* YOUR TASKS
**a)** According to the text on Sundown, roughly what share of hospitalized older adults does delirium affect?
**b)** Reproduce the portion of the text on Sundown starting with "Same shape as" and going on through "decides what matters.".

EXCERPTED PASSAGE Block Start

Sundown
Cross-cover at midnight
Agitated and delirious patients are a familiar overnight page for any hospitalist, and the answer is rarely straightforward. The night clinician is often cross-covering dozens of patients they haven't personally admitted, and the differential is wide — it could be a life-threatening cause that needs work-up now, or a patient who needs reorientation and a calm presence at the bedside. Delirium affects roughly one in five hospitalized older adults and is independently associated with longer length of stay, higher in-hospital mortality, falls, sitter requirements, and post-discharge cognitive decline.
In most modern hospitals, the page arrives through a HIPAA-protected secure-messaging app on the clinician's phone. The standard-of-care workup is well-established. The difficulty is not knowledge. It's assembly under load. A thorough chart review at the moment of the page — the anticholinergic burden, the recent deliriogenic exposures, the missed urinalysis, the untouched bowel regimen, the QTc that matters if antipsychotics are considered — takes longer than the minute or two the hospitalist has before walking to the bedside, especially on a night when the emergency room is also calling.
Sundown is a small experiment in what could happen in that minute. In the prototype, when a simulated secure message contains a delirium or agitation signal, a deterministic chart review runs against an evidence-anchored set of items — recent deliriogenic medications, anticholinergic burden, Foley status, last bowel movement, electrolytes, QTc, baseline cognitive status, sensory aids, recent procedures. Items that should be present but aren't are surfaced as gaps. The hospitalist reads one screen on the way to the bedside, walks in with the differential already narrowing, and gets to the assessment faster.
Same shape as Lowfire and Foldspace. The chart and the references are the source of truth — Beers criteria, the anticholinergic burden calculator, AAFP and StatPearls workup standards. AI handles the language only. The clinician examines the patient and decides what matters.

EXCERPTED PASSAGE Block End
INFORMATION Block Start

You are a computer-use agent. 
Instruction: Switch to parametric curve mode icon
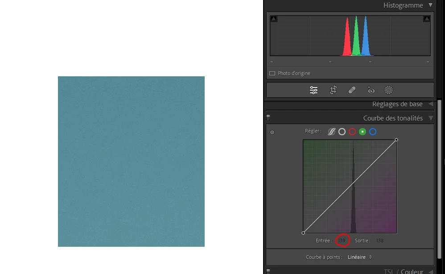[331, 132]
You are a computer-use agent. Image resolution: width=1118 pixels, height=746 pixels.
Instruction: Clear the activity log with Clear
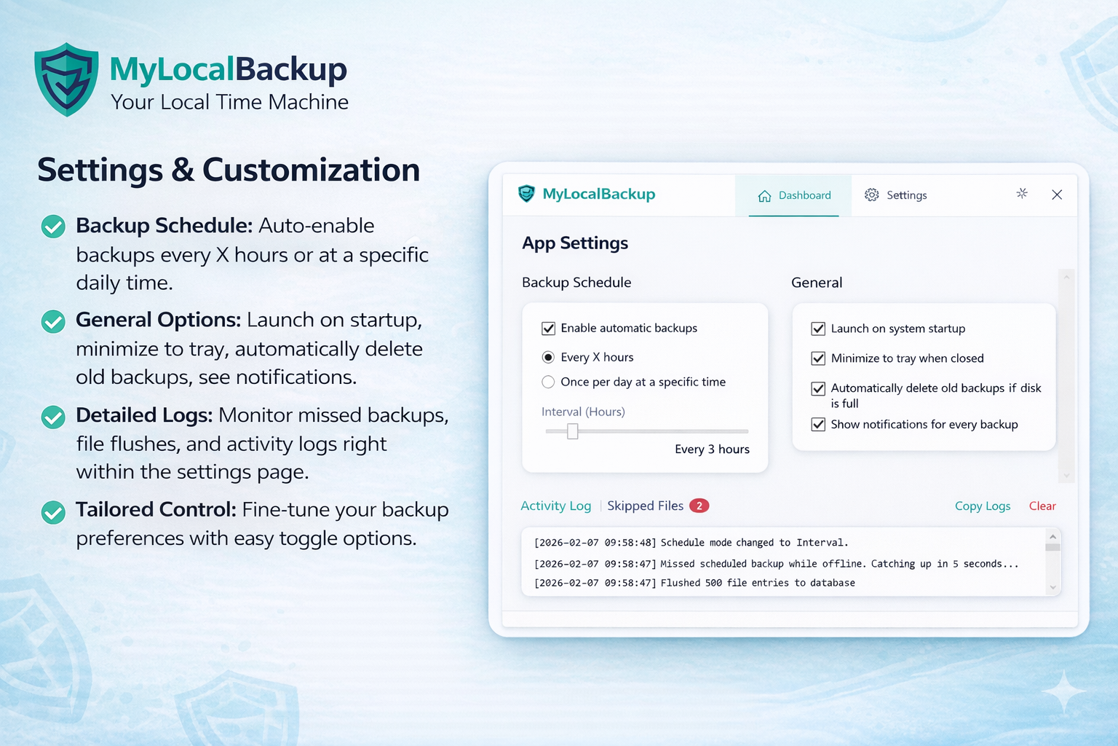point(1042,506)
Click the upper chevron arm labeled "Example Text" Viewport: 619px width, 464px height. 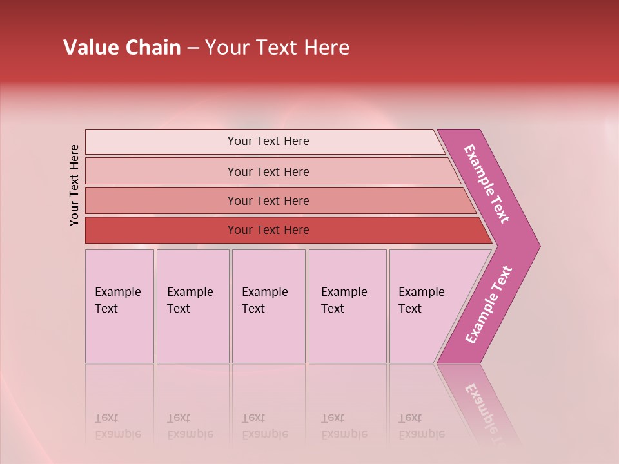tap(488, 184)
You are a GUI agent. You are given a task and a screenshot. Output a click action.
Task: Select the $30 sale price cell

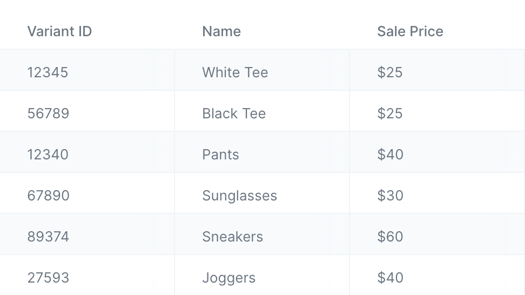pyautogui.click(x=437, y=193)
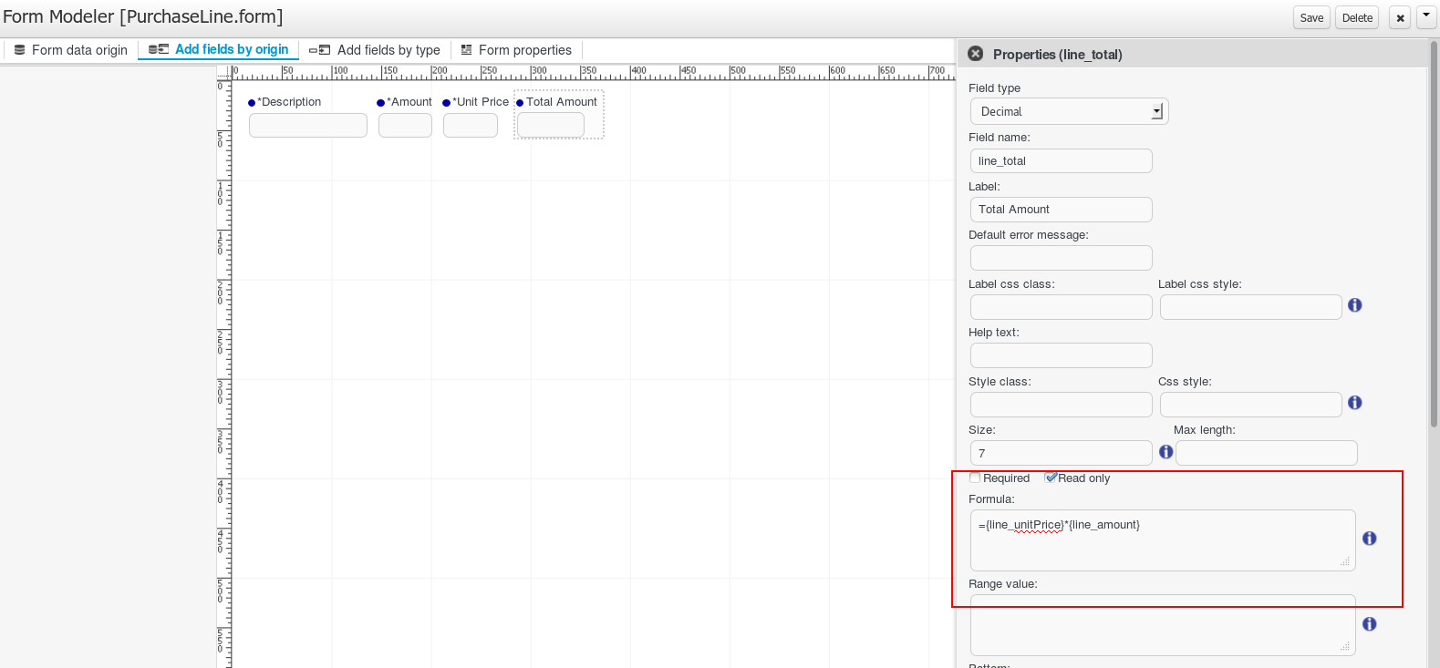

INFORMATION Block End

* EXERCISE RESULTS
**a)** Roughly one in five.

**b)**
Same shape as Lowfire and Foldspace. The chart and the references are the source of truth — Beers criteria, the anticholinergic burden calculator, AAFP and StatPearls workup standards. AI handles the language only. The clinician examines the patient and decides what matters.